*** Dataset records ***

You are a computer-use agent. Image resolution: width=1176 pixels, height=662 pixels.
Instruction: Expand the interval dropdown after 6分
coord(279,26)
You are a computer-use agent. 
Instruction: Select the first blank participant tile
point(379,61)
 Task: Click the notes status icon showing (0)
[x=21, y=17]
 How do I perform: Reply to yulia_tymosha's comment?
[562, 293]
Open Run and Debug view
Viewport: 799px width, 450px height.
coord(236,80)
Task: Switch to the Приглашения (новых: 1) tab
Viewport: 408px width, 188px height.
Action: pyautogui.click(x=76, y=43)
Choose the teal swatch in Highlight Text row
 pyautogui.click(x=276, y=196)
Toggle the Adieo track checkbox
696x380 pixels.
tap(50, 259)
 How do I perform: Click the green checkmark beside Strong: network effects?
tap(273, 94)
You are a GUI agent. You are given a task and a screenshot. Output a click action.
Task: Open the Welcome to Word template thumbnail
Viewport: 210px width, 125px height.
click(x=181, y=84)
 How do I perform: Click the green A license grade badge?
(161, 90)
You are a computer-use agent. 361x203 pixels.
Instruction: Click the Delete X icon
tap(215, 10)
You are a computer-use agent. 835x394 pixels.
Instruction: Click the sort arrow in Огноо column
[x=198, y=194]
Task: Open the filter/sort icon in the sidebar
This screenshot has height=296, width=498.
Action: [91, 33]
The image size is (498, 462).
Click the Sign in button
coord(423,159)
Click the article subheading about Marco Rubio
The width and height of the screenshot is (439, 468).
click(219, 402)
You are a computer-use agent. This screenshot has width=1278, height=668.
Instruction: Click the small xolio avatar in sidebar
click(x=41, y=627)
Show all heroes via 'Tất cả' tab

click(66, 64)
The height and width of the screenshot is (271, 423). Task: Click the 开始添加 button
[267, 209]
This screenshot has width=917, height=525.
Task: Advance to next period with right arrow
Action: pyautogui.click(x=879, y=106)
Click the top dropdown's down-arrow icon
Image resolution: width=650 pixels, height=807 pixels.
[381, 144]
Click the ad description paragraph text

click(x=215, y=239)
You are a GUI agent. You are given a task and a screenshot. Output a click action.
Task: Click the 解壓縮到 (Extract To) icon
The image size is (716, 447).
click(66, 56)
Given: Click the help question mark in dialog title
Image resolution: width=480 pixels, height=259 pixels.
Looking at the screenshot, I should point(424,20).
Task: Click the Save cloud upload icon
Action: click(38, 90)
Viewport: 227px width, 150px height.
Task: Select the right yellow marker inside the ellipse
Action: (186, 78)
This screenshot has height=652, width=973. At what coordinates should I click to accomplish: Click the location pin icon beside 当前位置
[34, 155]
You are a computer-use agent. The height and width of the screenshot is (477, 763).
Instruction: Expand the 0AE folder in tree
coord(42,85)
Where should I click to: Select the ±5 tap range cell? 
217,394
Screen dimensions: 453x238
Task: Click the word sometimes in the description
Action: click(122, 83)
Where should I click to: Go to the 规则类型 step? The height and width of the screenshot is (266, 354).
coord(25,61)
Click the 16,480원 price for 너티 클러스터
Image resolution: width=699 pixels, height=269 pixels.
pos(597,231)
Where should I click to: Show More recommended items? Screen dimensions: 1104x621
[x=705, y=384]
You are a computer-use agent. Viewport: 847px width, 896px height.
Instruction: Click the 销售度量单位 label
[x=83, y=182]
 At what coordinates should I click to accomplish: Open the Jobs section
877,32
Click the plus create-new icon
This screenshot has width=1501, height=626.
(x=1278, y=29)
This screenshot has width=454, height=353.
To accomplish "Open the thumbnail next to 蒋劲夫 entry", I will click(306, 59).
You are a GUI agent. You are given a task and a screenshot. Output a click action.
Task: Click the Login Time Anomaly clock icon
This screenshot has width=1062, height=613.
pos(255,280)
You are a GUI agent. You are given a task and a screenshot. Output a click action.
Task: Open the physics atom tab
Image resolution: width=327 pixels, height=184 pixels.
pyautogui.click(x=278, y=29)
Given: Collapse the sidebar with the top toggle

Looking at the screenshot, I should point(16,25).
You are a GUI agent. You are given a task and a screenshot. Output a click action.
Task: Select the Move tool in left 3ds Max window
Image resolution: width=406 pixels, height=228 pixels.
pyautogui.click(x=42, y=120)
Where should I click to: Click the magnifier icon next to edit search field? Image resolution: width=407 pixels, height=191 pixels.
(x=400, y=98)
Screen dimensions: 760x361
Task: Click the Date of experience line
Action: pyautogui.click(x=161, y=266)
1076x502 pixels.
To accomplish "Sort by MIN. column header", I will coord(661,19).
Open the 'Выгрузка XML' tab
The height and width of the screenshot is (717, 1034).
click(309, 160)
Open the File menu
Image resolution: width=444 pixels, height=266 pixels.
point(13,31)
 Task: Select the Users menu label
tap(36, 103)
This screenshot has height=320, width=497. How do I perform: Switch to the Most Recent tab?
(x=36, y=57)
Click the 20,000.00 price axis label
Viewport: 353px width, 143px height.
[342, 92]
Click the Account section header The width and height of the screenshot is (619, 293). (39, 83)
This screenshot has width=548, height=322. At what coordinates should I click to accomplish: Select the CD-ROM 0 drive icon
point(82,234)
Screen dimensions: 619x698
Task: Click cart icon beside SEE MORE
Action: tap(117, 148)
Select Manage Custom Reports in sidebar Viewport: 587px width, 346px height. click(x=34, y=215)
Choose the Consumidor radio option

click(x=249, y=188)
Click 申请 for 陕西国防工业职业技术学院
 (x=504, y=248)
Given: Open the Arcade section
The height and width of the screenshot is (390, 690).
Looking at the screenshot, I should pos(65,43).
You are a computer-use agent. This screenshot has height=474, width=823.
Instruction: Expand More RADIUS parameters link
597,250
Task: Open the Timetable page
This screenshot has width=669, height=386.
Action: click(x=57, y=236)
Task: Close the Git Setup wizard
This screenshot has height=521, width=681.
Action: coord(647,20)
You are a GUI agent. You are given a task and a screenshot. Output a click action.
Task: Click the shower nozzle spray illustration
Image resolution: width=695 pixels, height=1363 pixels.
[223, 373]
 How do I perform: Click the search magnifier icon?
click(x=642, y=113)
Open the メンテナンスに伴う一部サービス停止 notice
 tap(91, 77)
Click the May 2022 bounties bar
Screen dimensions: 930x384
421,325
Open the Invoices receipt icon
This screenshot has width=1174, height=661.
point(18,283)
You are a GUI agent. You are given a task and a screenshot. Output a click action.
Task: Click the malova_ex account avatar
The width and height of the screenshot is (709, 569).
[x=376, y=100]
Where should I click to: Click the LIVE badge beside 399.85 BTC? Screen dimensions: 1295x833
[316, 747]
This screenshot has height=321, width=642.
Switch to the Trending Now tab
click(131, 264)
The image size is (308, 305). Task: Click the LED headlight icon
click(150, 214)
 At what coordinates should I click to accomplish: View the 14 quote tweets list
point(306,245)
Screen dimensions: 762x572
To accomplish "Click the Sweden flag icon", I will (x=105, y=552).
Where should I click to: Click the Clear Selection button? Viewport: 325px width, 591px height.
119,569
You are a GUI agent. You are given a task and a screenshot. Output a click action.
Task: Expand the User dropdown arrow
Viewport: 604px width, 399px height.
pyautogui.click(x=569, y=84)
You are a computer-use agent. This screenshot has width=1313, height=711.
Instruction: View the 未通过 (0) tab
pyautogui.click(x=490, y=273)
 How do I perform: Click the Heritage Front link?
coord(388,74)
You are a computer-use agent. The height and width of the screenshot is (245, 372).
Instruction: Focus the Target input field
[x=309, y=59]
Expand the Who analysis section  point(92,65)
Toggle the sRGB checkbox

*** End of Dataset records ***

### Task brief:
Reply with the complete data above, every character as it stands.

### Result of the exercise:
You are a computer-use agent. Image resolution: width=1176 pixels, height=662 pixels.
Instruction: Expand the interval dropdown after 6分
coord(279,26)
You are a computer-use agent. 
Instruction: Select the first blank participant tile
point(379,61)
 Task: Click the notes status icon showing (0)
[x=21, y=17]
 How do I perform: Reply to yulia_tymosha's comment?
[562, 293]
Open Run and Debug view
Viewport: 799px width, 450px height.
coord(236,80)
Task: Switch to the Приглашения (новых: 1) tab
Viewport: 408px width, 188px height.
Action: pyautogui.click(x=76, y=43)
Choose the teal swatch in Highlight Text row
 pyautogui.click(x=276, y=196)
Toggle the Adieo track checkbox
696x380 pixels.
tap(50, 259)
 How do I perform: Click the green checkmark beside Strong: network effects?
tap(273, 94)
You are a GUI agent. You are given a task and a screenshot. Output a click action.
Task: Open the Welcome to Word template thumbnail
Viewport: 210px width, 125px height.
click(x=181, y=84)
 How do I perform: Click the green A license grade badge?
(161, 90)
You are a computer-use agent. 361x203 pixels.
Instruction: Click the Delete X icon
tap(215, 10)
You are a computer-use agent. 835x394 pixels.
Instruction: Click the sort arrow in Огноо column
[x=198, y=194]
Task: Open the filter/sort icon in the sidebar
This screenshot has height=296, width=498.
Action: [91, 33]
The image size is (498, 462).
Click the Sign in button
coord(423,159)
Click the article subheading about Marco Rubio
The width and height of the screenshot is (439, 468).
click(219, 402)
You are a computer-use agent. This screenshot has width=1278, height=668.
Instruction: Click the small xolio avatar in sidebar
click(x=41, y=627)
Show all heroes via 'Tất cả' tab

click(66, 64)
The height and width of the screenshot is (271, 423). Task: Click the 开始添加 button
[267, 209]
This screenshot has width=917, height=525.
Task: Advance to next period with right arrow
Action: pyautogui.click(x=879, y=106)
Click the top dropdown's down-arrow icon
Image resolution: width=650 pixels, height=807 pixels.
[381, 144]
Click the ad description paragraph text

click(x=215, y=239)
You are a GUI agent. You are given a task and a screenshot. Output a click action.
Task: Click the 解壓縮到 (Extract To) icon
The image size is (716, 447).
click(66, 56)
Given: Click the help question mark in dialog title
Image resolution: width=480 pixels, height=259 pixels.
Looking at the screenshot, I should point(424,20).
Task: Click the Save cloud upload icon
Action: click(38, 90)
Viewport: 227px width, 150px height.
Task: Select the right yellow marker inside the ellipse
Action: (186, 78)
This screenshot has height=652, width=973. At what coordinates should I click to accomplish: Click the location pin icon beside 当前位置
[34, 155]
You are a computer-use agent. The height and width of the screenshot is (477, 763).
Instruction: Expand the 0AE folder in tree
coord(42,85)
Where should I click to: Select the ±5 tap range cell? 
217,394
Screen dimensions: 453x238
Task: Click the word sometimes in the description
Action: click(122, 83)
Where should I click to: Go to the 规则类型 step? The height and width of the screenshot is (266, 354).
coord(25,61)
Click the 16,480원 price for 너티 클러스터
Image resolution: width=699 pixels, height=269 pixels.
pos(597,231)
Where should I click to: Show More recommended items? Screen dimensions: 1104x621
[x=705, y=384]
You are a computer-use agent. Viewport: 847px width, 896px height.
Instruction: Click the 销售度量单位 label
[x=83, y=182]
 At what coordinates should I click to accomplish: Open the Jobs section
877,32
Click the plus create-new icon
This screenshot has width=1501, height=626.
(x=1278, y=29)
This screenshot has width=454, height=353.
To accomplish "Open the thumbnail next to 蒋劲夫 entry", I will click(306, 59).
You are a GUI agent. You are given a task and a screenshot. Output a click action.
Task: Click the Login Time Anomaly clock icon
This screenshot has width=1062, height=613.
pos(255,280)
You are a GUI agent. You are given a task and a screenshot. Output a click action.
Task: Open the physics atom tab
Image resolution: width=327 pixels, height=184 pixels.
pyautogui.click(x=278, y=29)
Given: Collapse the sidebar with the top toggle

Looking at the screenshot, I should point(16,25).
You are a GUI agent. You are given a task and a screenshot. Output a click action.
Task: Select the Move tool in left 3ds Max window
Image resolution: width=406 pixels, height=228 pixels.
pyautogui.click(x=42, y=120)
Where should I click to: Click the magnifier icon next to edit search field? Image resolution: width=407 pixels, height=191 pixels.
(x=400, y=98)
Screen dimensions: 760x361
Task: Click the Date of experience line
Action: pyautogui.click(x=161, y=266)
1076x502 pixels.
To accomplish "Sort by MIN. column header", I will coord(661,19).
Open the 'Выгрузка XML' tab
The height and width of the screenshot is (717, 1034).
click(309, 160)
Open the File menu
Image resolution: width=444 pixels, height=266 pixels.
point(13,31)
 Task: Select the Users menu label
tap(36, 103)
This screenshot has height=320, width=497. How do I perform: Switch to the Most Recent tab?
(x=36, y=57)
Click the 20,000.00 price axis label
Viewport: 353px width, 143px height.
[342, 92]
Click the Account section header The width and height of the screenshot is (619, 293). (39, 83)
This screenshot has width=548, height=322. At what coordinates should I click to accomplish: Select the CD-ROM 0 drive icon
point(82,234)
Screen dimensions: 619x698
Task: Click cart icon beside SEE MORE
Action: tap(117, 148)
Select Manage Custom Reports in sidebar Viewport: 587px width, 346px height. click(x=34, y=215)
Choose the Consumidor radio option

click(x=249, y=188)
Click 申请 for 陕西国防工业职业技术学院
 (x=504, y=248)
Given: Open the Arcade section
The height and width of the screenshot is (390, 690).
Looking at the screenshot, I should pos(65,43).
You are a computer-use agent. This screenshot has height=474, width=823.
Instruction: Expand More RADIUS parameters link
597,250
Task: Open the Timetable page
This screenshot has width=669, height=386.
Action: click(x=57, y=236)
Task: Close the Git Setup wizard
This screenshot has height=521, width=681.
Action: coord(647,20)
You are a GUI agent. You are given a task and a screenshot. Output a click action.
Task: Click the shower nozzle spray illustration
Image resolution: width=695 pixels, height=1363 pixels.
[223, 373]
 How do I perform: Click the search magnifier icon?
click(x=642, y=113)
Open the メンテナンスに伴う一部サービス停止 notice
 tap(91, 77)
Click the May 2022 bounties bar
Screen dimensions: 930x384
421,325
Open the Invoices receipt icon
This screenshot has width=1174, height=661.
point(18,283)
You are a GUI agent. You are given a task and a screenshot. Output a click action.
Task: Click the malova_ex account avatar
The width and height of the screenshot is (709, 569).
[x=376, y=100]
Where should I click to: Click the LIVE badge beside 399.85 BTC? Screen dimensions: 1295x833
[316, 747]
This screenshot has height=321, width=642.
Switch to the Trending Now tab
click(131, 264)
The image size is (308, 305). Task: Click the LED headlight icon
click(150, 214)
 At what coordinates should I click to accomplish: View the 14 quote tweets list
point(306,245)
Screen dimensions: 762x572
To accomplish "Click the Sweden flag icon", I will (x=105, y=552).
Where should I click to: Click the Clear Selection button? Viewport: 325px width, 591px height.
119,569
You are a GUI agent. You are given a task and a screenshot. Output a click action.
Task: Expand the User dropdown arrow
Viewport: 604px width, 399px height.
pyautogui.click(x=569, y=84)
You are a computer-use agent. This screenshot has width=1313, height=711.
Instruction: View the 未通过 (0) tab
pyautogui.click(x=490, y=273)
 How do I perform: Click the Heritage Front link?
coord(388,74)
You are a computer-use agent. The height and width of the screenshot is (245, 372).
Instruction: Focus the Target input field
[x=309, y=59]
Expand the Who analysis section  point(92,65)
Toggle the sRGB checkbox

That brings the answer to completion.